## Testo di lettura
Divano La rubrica settimanale a cura di Alberto Olivetti
Pubblicato circa 7 ore faEdizione del 4 ottobre 2024

Alceste Angelini (1920-1994) tra il 1941 e il 1944 pubblica alcune delle sue traduzioni dai poeti greci. Le raccoglie nel 1946, accanto alle coeve sue prove poetiche, in Prime poesie e traduzioni dal greco, presso l’editore fiorentino Vallecchi. Questo accostamento avverte il lettore che traduttore e poeta si offrono come coincidenti, traduzioni e composizioni afferiscono ad un medesimo ceppo lirico.

La antica parola greca è da Angelini plasmata, nel suo renderla italiana, facendo ricorso ad un lentissimo procedimento di conferimento ed assimilazione di senso. Quasi lasci trascorrere ogni singolo vocabolo attraverso gli strati, uno dopo l’altro, della sua interiorità là dove si decanta la peculiare sensibilità di Angelini, capace di far emergere con oculatissima ponderazione ciascuna antica parola per modo che in essa, e del greco di provenienza e dell’italiano raggiunto, si conservi il massimo rispetto. Angelini solo dopo una valutazione puntigliosa e dopo una accurata considerazione delle alternative possibili, perviene alla sua scelta. Essa nasce da lunghe riflessioni svolte per raccordare insieme filologia e poesia.

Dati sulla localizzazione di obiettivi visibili
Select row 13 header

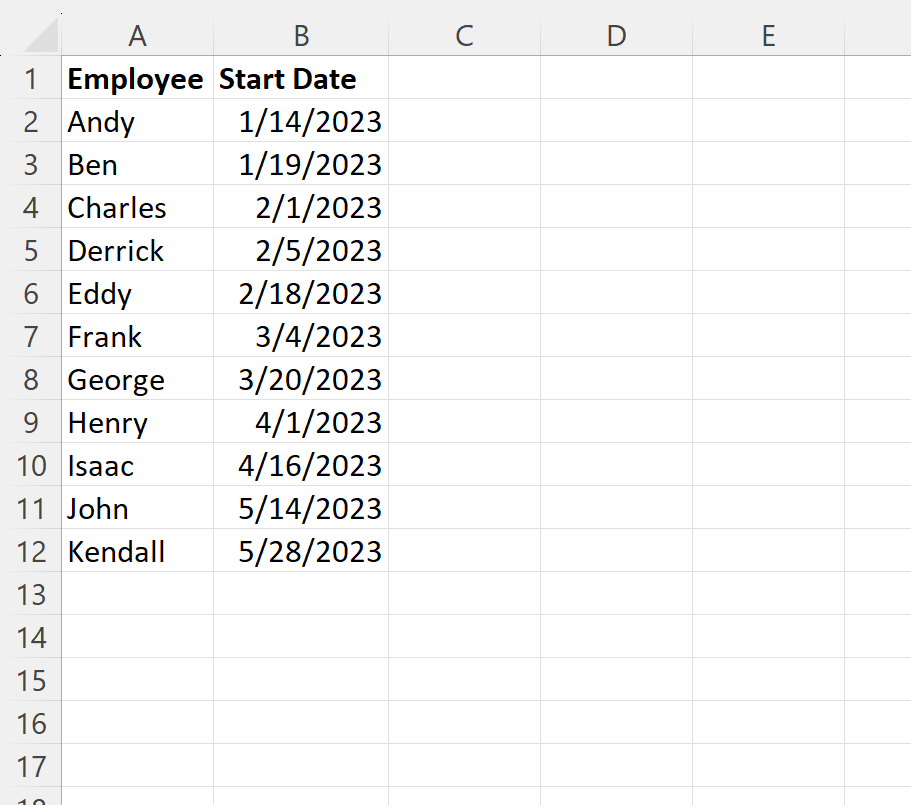(31, 594)

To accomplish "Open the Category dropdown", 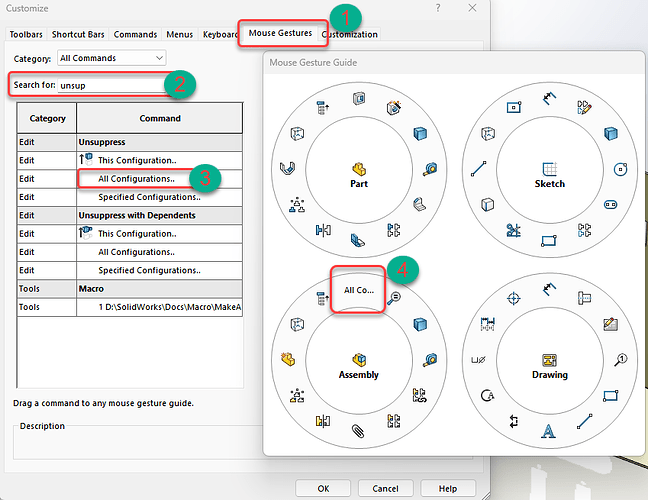I will click(x=111, y=59).
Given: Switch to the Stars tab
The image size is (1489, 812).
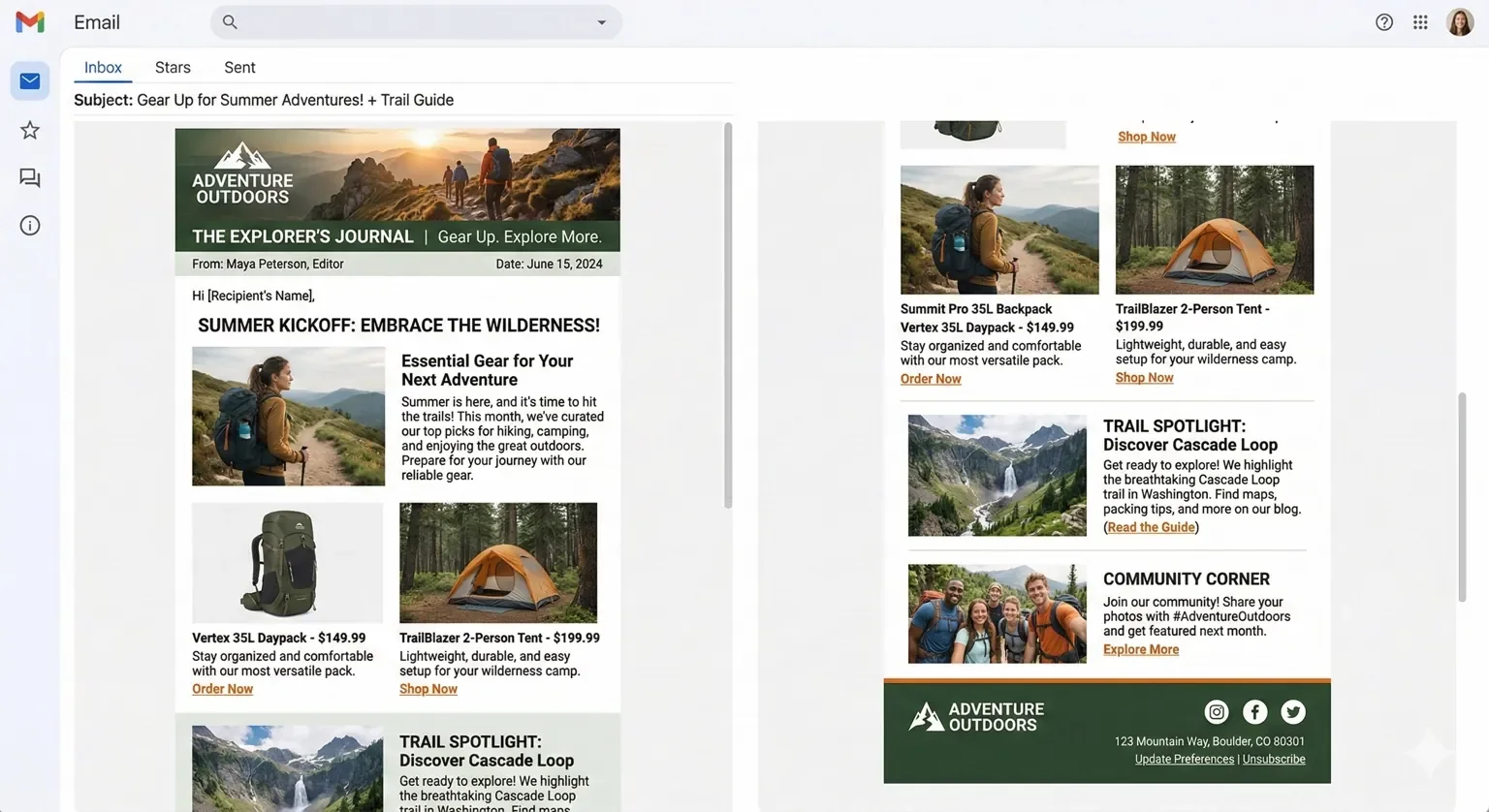Looking at the screenshot, I should coord(173,67).
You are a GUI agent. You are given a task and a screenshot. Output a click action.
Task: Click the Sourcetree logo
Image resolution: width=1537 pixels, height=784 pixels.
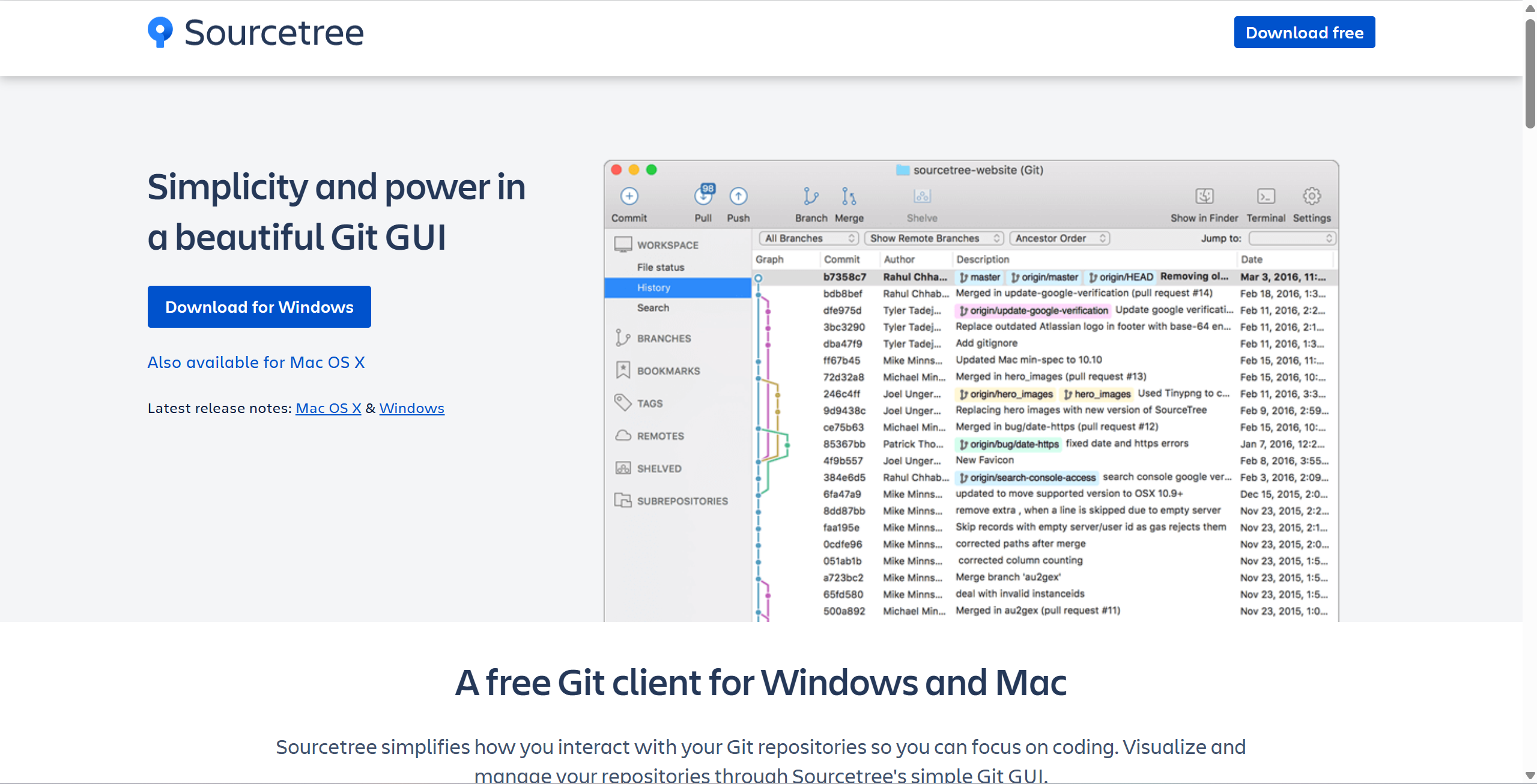pos(256,32)
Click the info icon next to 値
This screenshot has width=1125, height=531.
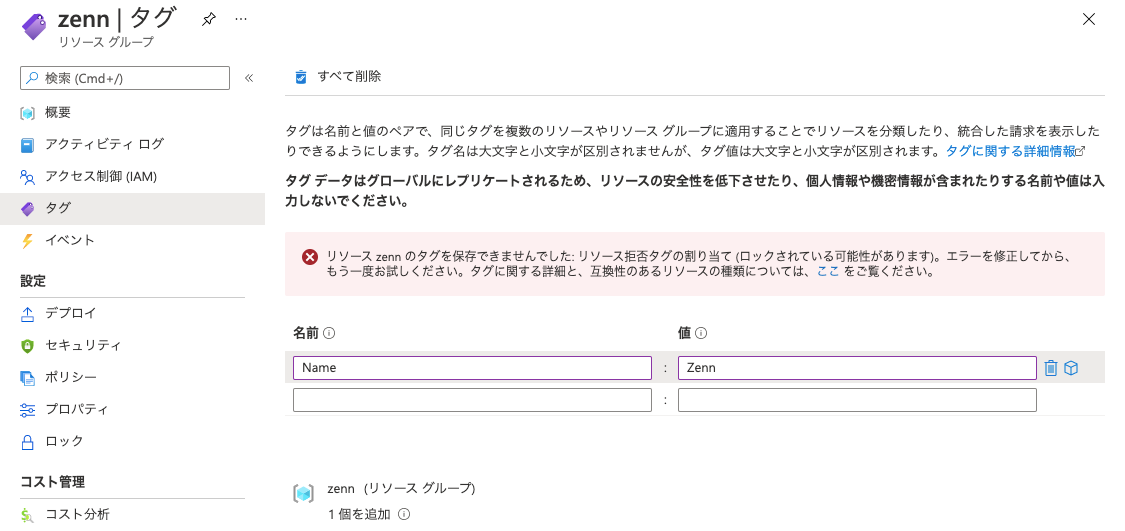click(702, 333)
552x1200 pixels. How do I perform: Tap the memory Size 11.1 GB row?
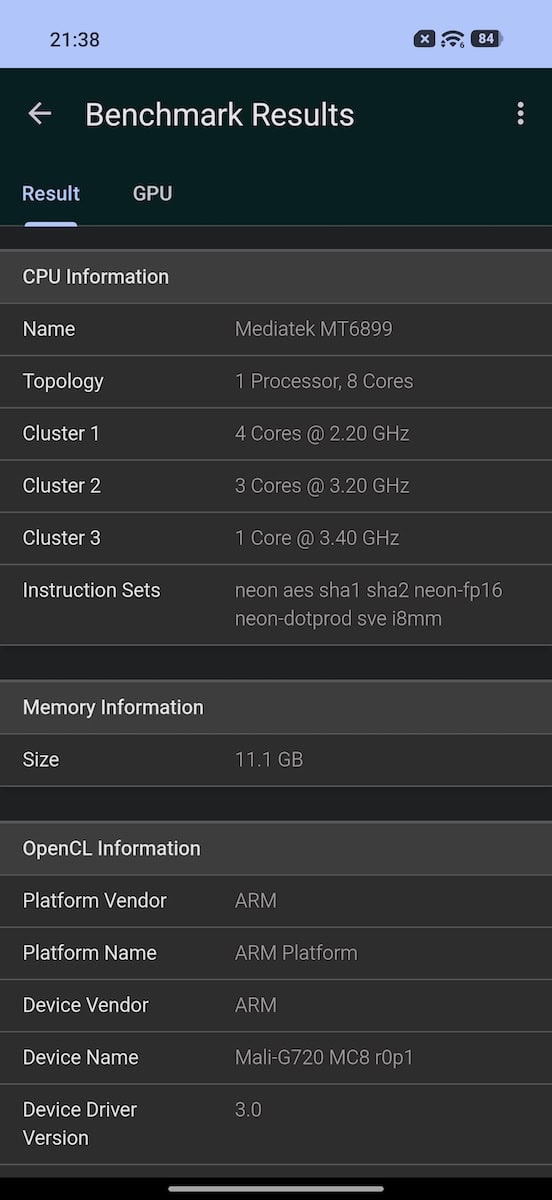(276, 759)
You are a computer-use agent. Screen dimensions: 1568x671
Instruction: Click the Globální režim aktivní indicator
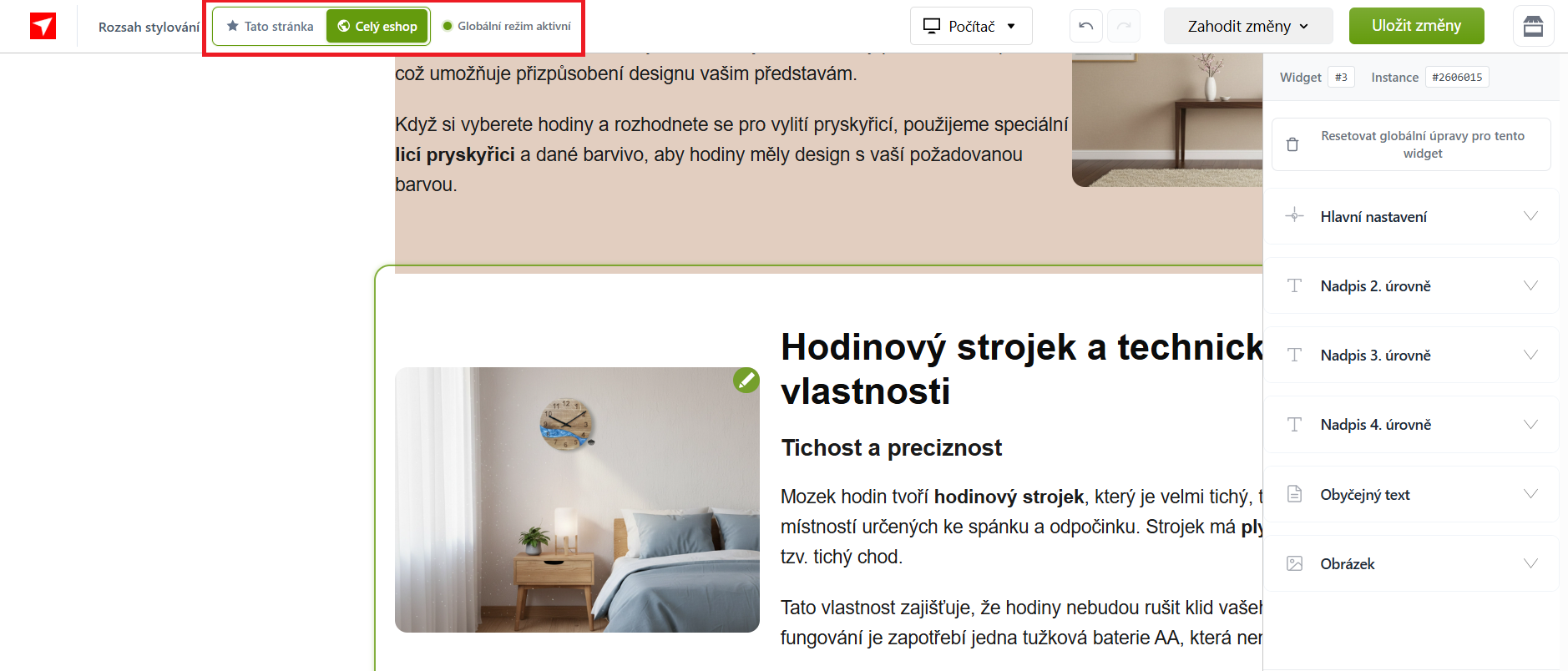coord(507,27)
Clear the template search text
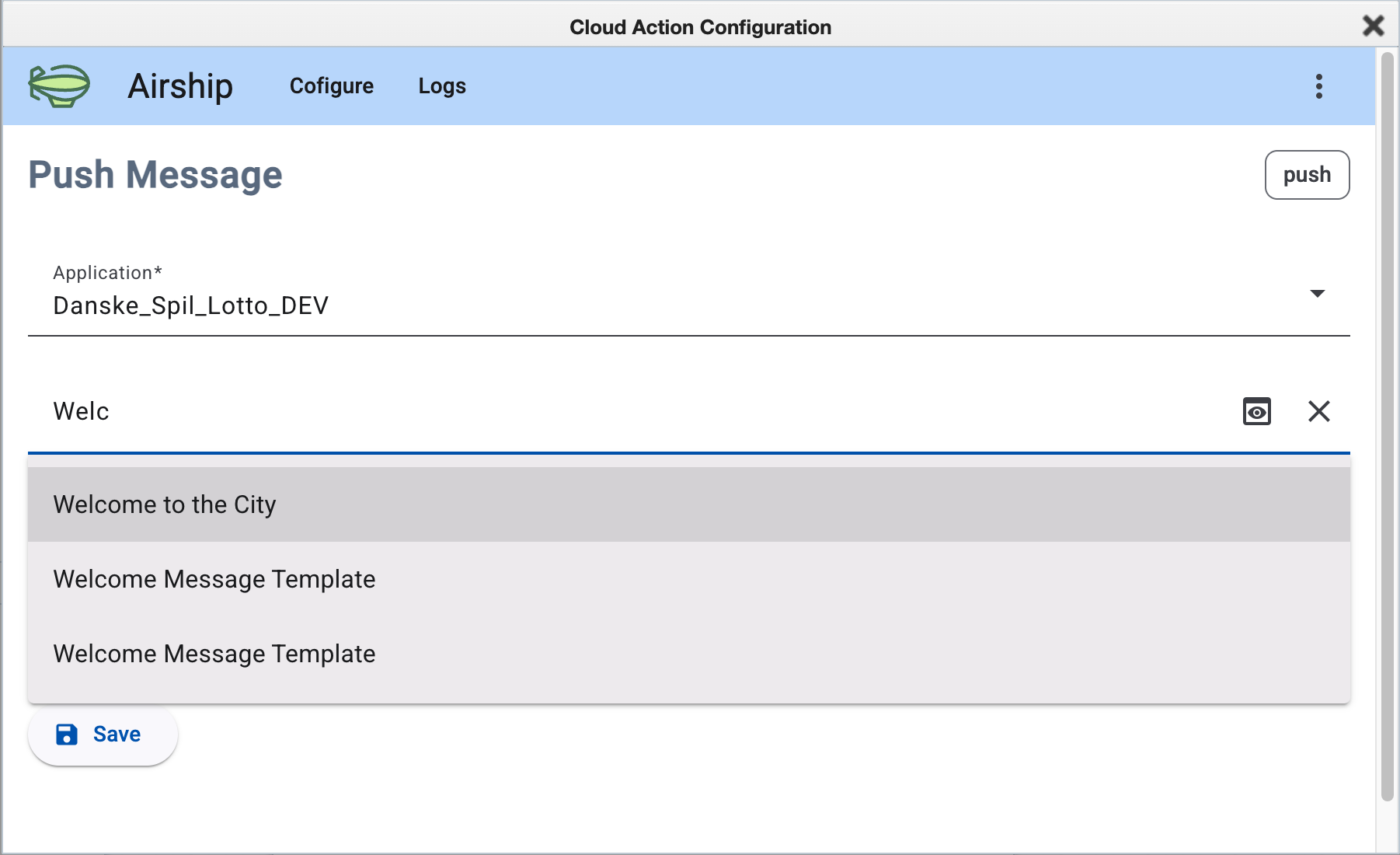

## Cosa si chiede
Secondo il testo di lettura, quale editore pubblicò nel 1946 la raccolta in cui Angelini riunì le sue traduzioni dal greco? Per rispondere basta il testo di lettura, senza altre fonti.

## Risposta corretta
L'editore fiorentino Vallecchi.